[Stored items]

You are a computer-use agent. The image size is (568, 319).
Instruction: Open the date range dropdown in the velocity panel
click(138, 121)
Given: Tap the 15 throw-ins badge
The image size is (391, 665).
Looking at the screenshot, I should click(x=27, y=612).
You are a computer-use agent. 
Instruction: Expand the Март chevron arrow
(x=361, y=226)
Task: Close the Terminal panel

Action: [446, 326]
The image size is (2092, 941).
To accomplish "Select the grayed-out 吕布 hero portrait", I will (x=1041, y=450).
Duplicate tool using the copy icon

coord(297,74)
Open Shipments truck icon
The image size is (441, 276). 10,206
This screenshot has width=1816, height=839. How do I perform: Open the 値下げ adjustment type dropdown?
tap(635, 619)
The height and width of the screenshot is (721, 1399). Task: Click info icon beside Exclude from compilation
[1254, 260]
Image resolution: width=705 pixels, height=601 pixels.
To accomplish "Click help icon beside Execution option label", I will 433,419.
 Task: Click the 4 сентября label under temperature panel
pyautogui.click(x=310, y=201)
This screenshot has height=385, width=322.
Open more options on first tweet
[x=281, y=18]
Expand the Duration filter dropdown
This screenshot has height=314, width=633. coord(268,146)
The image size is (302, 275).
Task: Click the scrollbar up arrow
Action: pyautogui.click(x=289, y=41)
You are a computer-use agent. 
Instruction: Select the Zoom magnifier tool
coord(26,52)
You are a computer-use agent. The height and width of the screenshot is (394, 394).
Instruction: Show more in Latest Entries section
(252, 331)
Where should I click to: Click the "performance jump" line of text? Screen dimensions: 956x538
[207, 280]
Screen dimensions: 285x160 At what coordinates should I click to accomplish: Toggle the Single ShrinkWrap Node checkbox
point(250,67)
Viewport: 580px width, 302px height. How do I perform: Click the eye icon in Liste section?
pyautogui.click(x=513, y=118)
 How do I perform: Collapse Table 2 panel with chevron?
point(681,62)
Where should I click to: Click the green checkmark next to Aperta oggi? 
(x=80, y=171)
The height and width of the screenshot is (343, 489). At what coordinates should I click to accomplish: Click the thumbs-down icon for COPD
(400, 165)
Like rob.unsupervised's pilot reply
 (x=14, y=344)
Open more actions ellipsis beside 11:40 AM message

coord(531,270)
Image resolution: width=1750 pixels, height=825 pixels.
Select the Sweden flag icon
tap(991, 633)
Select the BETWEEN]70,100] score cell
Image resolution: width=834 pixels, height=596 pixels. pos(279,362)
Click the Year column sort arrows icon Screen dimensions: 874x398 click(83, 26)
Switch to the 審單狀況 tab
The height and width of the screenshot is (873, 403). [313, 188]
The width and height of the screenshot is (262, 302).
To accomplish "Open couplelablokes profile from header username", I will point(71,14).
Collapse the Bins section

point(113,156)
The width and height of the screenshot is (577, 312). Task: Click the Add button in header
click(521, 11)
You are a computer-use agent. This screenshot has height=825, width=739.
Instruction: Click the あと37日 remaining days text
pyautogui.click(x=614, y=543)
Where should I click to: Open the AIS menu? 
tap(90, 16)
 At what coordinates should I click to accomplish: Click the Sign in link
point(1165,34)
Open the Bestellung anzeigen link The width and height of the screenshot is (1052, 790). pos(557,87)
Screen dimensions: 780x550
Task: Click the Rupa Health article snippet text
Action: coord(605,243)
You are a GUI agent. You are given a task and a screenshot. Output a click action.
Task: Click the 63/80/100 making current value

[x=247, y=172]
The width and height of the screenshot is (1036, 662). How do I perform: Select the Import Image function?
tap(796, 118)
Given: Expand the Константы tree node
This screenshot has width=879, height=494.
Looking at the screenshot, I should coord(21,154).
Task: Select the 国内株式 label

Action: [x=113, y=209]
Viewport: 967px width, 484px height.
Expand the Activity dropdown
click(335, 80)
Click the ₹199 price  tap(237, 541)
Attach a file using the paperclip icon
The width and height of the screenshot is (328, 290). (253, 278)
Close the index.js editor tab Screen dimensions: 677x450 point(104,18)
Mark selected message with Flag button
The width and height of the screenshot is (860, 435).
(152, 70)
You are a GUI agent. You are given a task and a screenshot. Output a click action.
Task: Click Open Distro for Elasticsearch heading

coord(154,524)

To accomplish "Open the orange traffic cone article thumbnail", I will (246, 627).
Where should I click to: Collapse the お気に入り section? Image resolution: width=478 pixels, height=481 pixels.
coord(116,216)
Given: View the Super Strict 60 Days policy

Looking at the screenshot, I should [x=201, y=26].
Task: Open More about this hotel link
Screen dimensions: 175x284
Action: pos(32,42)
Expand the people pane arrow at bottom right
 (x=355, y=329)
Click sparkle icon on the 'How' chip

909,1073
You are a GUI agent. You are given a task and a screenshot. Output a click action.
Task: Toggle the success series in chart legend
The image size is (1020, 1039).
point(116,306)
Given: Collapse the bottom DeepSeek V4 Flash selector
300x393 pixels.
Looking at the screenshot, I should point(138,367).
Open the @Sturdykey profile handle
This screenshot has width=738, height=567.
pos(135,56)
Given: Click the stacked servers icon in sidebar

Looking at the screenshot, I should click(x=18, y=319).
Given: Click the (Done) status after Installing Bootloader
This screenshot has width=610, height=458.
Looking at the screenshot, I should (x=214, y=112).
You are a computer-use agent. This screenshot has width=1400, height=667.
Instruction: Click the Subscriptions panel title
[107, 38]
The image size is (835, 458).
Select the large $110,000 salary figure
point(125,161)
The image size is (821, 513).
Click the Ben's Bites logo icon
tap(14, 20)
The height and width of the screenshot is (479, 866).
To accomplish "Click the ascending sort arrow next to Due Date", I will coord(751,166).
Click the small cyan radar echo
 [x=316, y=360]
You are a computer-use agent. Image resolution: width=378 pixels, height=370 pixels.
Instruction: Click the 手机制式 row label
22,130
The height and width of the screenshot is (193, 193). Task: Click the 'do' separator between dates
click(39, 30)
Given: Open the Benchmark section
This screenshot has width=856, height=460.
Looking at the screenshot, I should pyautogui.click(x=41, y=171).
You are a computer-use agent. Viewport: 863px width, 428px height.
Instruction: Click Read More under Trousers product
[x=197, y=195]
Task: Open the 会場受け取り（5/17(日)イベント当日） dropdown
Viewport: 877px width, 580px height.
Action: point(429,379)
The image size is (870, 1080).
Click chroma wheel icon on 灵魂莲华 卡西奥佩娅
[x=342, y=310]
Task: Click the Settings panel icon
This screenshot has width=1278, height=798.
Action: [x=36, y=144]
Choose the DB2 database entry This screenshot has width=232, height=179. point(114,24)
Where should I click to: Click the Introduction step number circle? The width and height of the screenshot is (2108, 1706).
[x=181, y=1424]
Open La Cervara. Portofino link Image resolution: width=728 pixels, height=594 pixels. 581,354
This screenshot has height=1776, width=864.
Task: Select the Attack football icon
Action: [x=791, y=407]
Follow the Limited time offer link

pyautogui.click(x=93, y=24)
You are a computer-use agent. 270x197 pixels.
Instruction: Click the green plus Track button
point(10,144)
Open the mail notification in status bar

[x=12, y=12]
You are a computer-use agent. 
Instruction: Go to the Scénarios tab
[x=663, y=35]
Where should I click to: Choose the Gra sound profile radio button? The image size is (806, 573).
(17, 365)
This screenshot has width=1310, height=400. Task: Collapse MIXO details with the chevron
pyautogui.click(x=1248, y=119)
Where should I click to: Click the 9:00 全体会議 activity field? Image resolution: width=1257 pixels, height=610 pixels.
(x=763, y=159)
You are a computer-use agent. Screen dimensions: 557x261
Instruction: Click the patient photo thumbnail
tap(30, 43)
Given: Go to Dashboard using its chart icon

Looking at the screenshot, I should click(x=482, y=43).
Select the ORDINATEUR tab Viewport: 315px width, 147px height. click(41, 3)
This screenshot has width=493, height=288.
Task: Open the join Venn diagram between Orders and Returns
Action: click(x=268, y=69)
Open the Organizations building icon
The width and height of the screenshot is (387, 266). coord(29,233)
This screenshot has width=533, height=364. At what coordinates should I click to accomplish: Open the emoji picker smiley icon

→ **Your objective**
The word to look for is "computer"; copy out every line of the entries that holds it.

→ **Solution to the problem**
You are a computer-use agent. The image size is (568, 319).
You are a computer-use agent. 
You are a computer-use agent. 
You are a computer-use agent. The height and width of the screenshot is (394, 394).
You are a computer-use agent. This screenshot has height=825, width=739.
You are a computer-use agent. This screenshot has width=1400, height=667.
You are a computer-use agent. Image resolution: width=378 pixels, height=370 pixels.
You are a computer-use agent. Viewport: 863px width, 428px height.
You are a computer-use agent. 270x197 pixels.
You are a computer-use agent. 
You are a computer-use agent. Screen dimensions: 557x261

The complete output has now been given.